IMPACT: Consistent with our repeated warnings, better to face the lesser evil by being cautious now then to face a tsunami of infections should things go awry in the bid to boost the economy in the near term. Coupled with a fractured EU, the risks go beyond economic but include social and political upheaval if the crisis is not handled well. All these do not bode well for the Euro and more downward pressure is inevitable in the long run.


Powell, in a sober review of where the U.S. economy stands on the cusp of its reopening, warned on Wednesday of an “extended period” of weak growth and stagnant incomes, pledged to use more of the central bank’s power as needed, and issued a call for additional fiscal spending.
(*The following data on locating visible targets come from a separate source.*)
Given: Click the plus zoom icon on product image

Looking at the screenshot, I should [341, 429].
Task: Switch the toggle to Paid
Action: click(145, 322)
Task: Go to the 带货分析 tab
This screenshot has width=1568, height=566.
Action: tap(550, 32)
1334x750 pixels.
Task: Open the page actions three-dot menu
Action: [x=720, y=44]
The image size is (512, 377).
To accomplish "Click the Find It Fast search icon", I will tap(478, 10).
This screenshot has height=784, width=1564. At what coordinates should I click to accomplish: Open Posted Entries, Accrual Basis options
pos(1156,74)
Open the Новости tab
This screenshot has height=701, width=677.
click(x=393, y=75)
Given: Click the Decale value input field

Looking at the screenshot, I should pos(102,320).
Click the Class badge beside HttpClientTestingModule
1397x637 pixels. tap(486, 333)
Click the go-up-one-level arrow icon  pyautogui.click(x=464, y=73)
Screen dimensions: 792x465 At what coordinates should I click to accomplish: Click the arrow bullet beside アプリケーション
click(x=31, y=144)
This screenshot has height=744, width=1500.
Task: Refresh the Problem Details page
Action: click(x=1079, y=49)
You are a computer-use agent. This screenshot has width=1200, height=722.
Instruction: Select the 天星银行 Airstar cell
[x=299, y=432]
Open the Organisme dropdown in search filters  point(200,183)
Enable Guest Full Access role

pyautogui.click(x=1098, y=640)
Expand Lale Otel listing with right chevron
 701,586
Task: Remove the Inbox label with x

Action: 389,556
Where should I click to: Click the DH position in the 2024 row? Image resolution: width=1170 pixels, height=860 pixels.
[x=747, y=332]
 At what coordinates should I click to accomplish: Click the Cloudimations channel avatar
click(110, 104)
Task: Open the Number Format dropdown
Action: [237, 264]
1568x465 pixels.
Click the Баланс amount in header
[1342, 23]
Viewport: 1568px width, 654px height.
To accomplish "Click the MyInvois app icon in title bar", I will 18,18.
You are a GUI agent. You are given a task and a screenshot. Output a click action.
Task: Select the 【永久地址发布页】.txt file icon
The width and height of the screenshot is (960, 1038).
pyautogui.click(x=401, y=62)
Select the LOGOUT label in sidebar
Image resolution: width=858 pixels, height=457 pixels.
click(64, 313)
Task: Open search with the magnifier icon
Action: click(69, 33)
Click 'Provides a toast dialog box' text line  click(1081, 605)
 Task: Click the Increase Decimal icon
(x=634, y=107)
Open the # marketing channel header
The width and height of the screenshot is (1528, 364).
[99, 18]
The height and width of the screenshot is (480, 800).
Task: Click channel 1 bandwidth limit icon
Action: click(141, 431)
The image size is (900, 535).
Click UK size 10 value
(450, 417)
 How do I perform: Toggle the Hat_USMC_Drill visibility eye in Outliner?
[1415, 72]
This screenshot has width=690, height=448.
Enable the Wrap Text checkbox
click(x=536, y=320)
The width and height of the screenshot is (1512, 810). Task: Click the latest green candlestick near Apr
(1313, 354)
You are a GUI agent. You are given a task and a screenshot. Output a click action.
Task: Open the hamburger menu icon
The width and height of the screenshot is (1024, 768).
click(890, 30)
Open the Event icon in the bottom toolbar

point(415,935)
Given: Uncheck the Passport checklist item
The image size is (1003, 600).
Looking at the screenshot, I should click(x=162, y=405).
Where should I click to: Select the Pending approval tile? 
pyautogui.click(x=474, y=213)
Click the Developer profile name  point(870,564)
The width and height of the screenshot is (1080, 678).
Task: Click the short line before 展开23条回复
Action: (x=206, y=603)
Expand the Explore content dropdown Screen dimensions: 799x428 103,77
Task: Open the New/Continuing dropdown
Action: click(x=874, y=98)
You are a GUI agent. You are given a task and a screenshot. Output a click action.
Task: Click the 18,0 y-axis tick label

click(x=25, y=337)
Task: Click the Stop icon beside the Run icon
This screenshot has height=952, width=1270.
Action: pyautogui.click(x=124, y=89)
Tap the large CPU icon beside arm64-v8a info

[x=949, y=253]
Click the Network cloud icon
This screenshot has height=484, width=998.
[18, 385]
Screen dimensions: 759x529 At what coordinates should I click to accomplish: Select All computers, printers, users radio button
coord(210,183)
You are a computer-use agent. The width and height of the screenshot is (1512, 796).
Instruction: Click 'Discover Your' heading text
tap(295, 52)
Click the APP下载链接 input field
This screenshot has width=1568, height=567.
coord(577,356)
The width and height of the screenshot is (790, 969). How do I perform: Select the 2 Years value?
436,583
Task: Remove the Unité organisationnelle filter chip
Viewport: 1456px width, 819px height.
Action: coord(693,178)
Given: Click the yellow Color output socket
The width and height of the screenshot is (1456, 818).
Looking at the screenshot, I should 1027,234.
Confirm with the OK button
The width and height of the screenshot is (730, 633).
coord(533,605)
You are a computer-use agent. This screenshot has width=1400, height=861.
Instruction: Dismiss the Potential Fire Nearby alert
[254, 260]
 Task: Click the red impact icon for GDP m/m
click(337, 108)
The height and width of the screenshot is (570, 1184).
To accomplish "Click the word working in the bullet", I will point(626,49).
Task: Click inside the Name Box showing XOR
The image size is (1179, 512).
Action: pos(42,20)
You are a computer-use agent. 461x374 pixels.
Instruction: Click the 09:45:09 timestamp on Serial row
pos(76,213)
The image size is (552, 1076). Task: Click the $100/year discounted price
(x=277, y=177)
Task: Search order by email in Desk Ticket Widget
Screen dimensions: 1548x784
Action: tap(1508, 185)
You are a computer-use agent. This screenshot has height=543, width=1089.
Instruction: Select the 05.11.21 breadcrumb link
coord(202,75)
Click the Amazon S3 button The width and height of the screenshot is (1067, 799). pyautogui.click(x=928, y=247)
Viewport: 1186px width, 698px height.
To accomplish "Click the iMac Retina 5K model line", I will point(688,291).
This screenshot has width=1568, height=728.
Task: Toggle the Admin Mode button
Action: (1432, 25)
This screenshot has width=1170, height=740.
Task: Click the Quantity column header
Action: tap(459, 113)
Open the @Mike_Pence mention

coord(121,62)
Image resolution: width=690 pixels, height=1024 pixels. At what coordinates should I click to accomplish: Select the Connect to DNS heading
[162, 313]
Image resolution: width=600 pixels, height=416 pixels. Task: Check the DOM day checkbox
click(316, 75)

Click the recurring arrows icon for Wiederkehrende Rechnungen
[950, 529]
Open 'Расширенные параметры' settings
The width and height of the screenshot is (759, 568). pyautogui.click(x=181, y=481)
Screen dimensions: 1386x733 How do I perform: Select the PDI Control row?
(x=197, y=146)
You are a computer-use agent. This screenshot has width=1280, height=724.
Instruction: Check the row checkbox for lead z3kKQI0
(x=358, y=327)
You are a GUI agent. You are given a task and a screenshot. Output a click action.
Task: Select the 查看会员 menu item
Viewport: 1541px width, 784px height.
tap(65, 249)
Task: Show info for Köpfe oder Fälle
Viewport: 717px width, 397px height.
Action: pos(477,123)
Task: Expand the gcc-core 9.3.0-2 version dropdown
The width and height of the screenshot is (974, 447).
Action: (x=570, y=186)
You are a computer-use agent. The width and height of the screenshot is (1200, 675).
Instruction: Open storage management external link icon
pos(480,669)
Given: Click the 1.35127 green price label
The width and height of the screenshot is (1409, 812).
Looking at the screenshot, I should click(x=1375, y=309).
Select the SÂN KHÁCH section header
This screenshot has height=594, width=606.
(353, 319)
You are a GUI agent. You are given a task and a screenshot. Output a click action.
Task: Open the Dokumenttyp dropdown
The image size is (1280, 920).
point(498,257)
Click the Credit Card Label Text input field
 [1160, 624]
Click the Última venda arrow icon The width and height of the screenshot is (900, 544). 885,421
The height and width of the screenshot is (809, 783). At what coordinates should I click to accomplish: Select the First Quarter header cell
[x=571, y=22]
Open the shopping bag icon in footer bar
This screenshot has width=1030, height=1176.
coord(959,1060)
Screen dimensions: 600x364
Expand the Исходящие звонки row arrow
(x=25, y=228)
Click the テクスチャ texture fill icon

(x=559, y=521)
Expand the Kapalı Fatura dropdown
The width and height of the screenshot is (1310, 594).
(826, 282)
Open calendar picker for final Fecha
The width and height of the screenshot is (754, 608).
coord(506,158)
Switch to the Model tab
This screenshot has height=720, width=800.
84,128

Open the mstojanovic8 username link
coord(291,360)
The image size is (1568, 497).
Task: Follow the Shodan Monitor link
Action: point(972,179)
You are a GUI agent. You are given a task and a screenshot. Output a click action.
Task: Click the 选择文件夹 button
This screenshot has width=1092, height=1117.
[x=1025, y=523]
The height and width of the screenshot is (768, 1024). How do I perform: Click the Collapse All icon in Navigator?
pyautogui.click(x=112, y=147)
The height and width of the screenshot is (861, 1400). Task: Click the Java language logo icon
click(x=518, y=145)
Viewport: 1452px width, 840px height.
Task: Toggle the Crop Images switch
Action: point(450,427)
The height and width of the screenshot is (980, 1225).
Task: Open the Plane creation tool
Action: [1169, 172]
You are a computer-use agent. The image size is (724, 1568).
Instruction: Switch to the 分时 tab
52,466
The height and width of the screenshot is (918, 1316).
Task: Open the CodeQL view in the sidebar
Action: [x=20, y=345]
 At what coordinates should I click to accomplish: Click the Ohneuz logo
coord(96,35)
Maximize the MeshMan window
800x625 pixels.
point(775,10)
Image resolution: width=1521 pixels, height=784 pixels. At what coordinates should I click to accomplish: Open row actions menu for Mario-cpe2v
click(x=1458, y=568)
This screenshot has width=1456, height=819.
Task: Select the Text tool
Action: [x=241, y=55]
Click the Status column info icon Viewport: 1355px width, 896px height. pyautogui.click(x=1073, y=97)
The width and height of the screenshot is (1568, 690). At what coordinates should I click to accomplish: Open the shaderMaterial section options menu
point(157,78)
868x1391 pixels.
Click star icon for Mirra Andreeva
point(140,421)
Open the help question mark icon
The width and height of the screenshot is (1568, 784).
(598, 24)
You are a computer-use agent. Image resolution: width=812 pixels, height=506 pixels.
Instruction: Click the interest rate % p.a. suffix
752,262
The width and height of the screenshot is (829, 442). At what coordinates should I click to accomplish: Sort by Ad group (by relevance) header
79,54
Powell made clear, however, that the Fed won’t push interest rates below zero, as traders had been increasingly betting. Negative interest rates, he said, are “not something that we are considering.”

IMPACT: Powell became the latest in a parade of US policymakers to brush off the notion that they might push rates into negative territory after Fed Fund futures began pricing a small chance of sub-zero U.S. rates within the next year. His comments provided some support for the weak Dollar. U.S. data on weekly jobless claims due later today and a survey on U.S. manufacturing due Friday should offer more clues about the economic outlook and drive Fed Funds futures pricing for rates. 



Germany will publish its preliminary GDP growth readings for the first quarter tomorrow. Although the Eurozone’s initial estimates have already revealed a 3.8% contraction for the aforementioned period, markets could still pay some attention to the German numbers as a concerning report out of the largest EU economy could drive Berlin’s skeptical response to the EU’s Covid-19 stimulus policies that are so desperately needed by the most-infected member states.

A worse-than-expected GDP reading out of Germany on Friday could pressure German lawmakers to relax their strict judgment on EU’s policies, keeping some floor under the battered Euro if the country indeed shows some willingness to collaborate in the near future. Otherwise, an upside surprise in the numbers may strengthen Germany’s negotiating position, prolonging its dispute with Brussels.




Stocks started the early Asian hours weak but crept higher throughout the day. The rally at the start of NY session fizzled out as a reality check from Fed Chair Powell put a damper on things. Multi-billion dollar hedge fund Appaloosa’s David Tepper added his voice to the many high profile investors warning of the lofty stock prices, saying current markets are the most overvalued he’s seen since that of 1999. Reality is finally biting. 

Despite Fed Chair Powell pushing back against market pricing of negative Fed Funds rates, Gold ended close to the highs of the day. This positive price action could be a sign that the corrective phase of Gold price is almost over.




Reality Bites

For the longest time, and even now, many financial forecasters and even policymakers spoke of V-shaped recoveries and quick bounce backs in economic growth. As the economic realities set in, these hopeful delusions are being recognised for what they are. Many businesses and even industries will not only find it hard to regain past glories but may even cease to exist altogether. 

People who fear for their livelihoods do not rush out to ramp up their consumption just because there are avenues to consume again. The buoyant stock market may seem to indicate that all is going well again but it will soon prove to be an illusion as reality starts to bite.